EXERCISES >>
1/ Answer these questions about the text on CSS loading performance, one line each:
(a) Which metric does the text say has become important in the last few months?
(b) Where is critical CSS placed so that it loads and is parsed alongside the HTML file?
(c) According to the text, why is JavaScript needed to insert the non-critical stylesheet?
2/ Decide whether each statement agrees with the text on CSS loading performance. Answer yes or no, and quote the words of the text that decide it.
(a) Purgecss provides no configuration options for handling its potential issues.
(b) Websites with better LCP scores rank better in search results.
(c) Inlining critical CSS makes the HTML file smaller.

Tools like purgecss go through all the files in the project and use all the classes mentioned in files as selectors, just to err on the side of caution and not accidentally delete selectors for dynamic, JavaScript-injected elements, among other potential cases. However, purgecss offers flexible config options as workarounds for these potential issues and risks.

However, this improvement should be done only when the potential benefits outweigh the risks. Additionally, this optimization technique will require considerable time to set up, configure and test, and might cause unintended issues down the line, so proceed with caution and make sure that the setup is bulletproof.

By default, CSS is a render-blocking resource, meaning that the website won’t be displayed to the user until all linked stylesheets and their dependencies (fonts, for example) have been downloaded and parsed by the browser.

If the stylesheet file has a large file size or multiple dependencies which are located on third-party servers or CDNs, website rendering can be delayed significantly depending on the network speed and reliability.

Largest Contentful Paint (LCP) has become an important metric in the last few months. LCP is not only important for performance but also SEO — websites with better LCP scores will have better search results ranking. Removing render-blocking resources like CSS is one way of improving the LCP score.

However, if we would defer the stylesheet loading and processing, this would result in Flash Of Unstyled Content (FOUC) — content would be displayed to the user right away and styles would be loaded and applied a few moments later. This switch could look jarring and it may even confuse some users.

Critical CSS

With Critical CSS, we can ensure that the website loads with the minimum amount of styles which are guaranteed to be used on the page when it’s initially rendered. This way, we can make the FOUC much less noticeable or even eliminate it for most cases. For example, if the homepage features a header component with navigation and a hero component located above-the-fold, this means that the critical CSS will contain all the necessary global and component styles for these components, while styles for other components on the page will be deferred.

This CSS is inlined in HTML under a style tag, so the styles are loaded and parsed alongside the HTML file. Although this will result in a slightly larger HTML file size (which should also be minified), all other non-critical CSS will be deferred and won’t be loaded right away and the website will render faster. All in all, the benefits outweigh the increase in the HTML file size.

<head>
  <style type="text/css"><!-- Minified Critical CSS markup --></style>
</head>

There are many automated tools and NPM packages out there, depending on your setup, that can extract critical CSS and generate deferred stylesheets.

Deferring Stylesheets

How exactly do we make the CSS to be non-blocking? We know that it shouldn’t be referenced in the HTML head element when the page HTML is first downloaded. Demian Renzulli has outlined this method in his article.

There is no native HTML approach (as of yet) to optimize or defer the loading of render-blocking resources, so we need to use JavaScript to insert the non-critical stylesheet into the HTML markup after the initial render. We also need to make sure that these styles get loaded in the non-optimal (render-blocking) way if a user is visiting the page with JavaScript not enabled in the browser.

SOURCE MATERIAL >>
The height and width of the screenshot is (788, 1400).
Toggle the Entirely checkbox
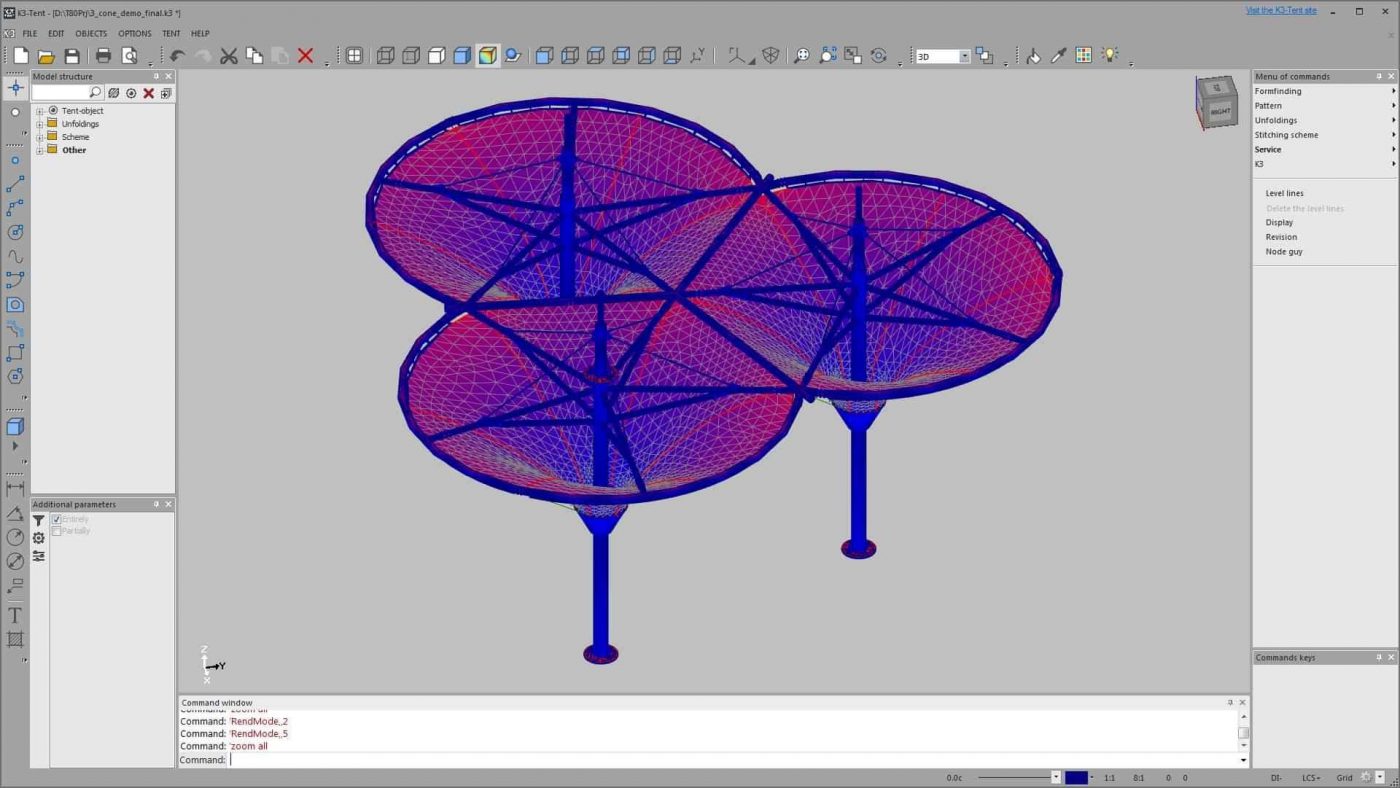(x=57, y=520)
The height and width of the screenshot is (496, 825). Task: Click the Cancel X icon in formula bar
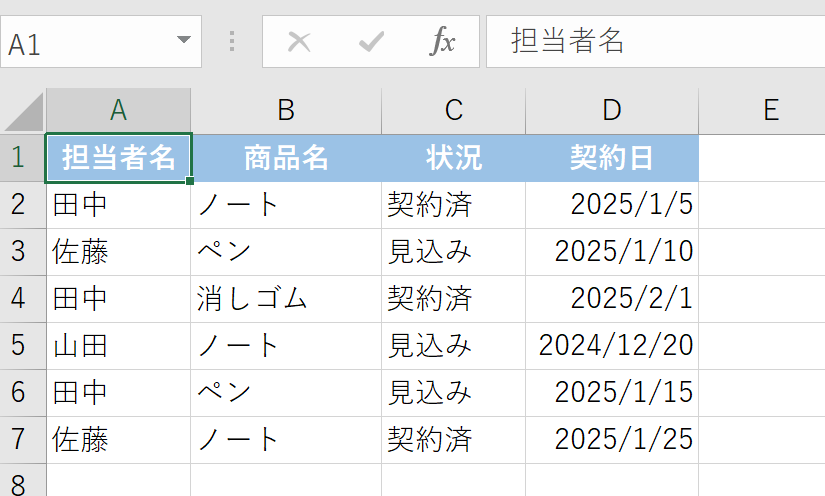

SOLUTIONS BELOW >>
1/
(a) Largest Contentful Paint (LCP).
(b) It is inlined in the HTML under a style tag.
(c) There is no native HTML approach yet to optimize or defer the loading of render-blocking resources.

2/
(a) No: "purgecss offers flexible config options as workarounds for these potential issues and risks."
(b) Yes: "websites with better LCP scores will have better search results ranking."
(c) No: "this will result in a slightly larger HTML file size"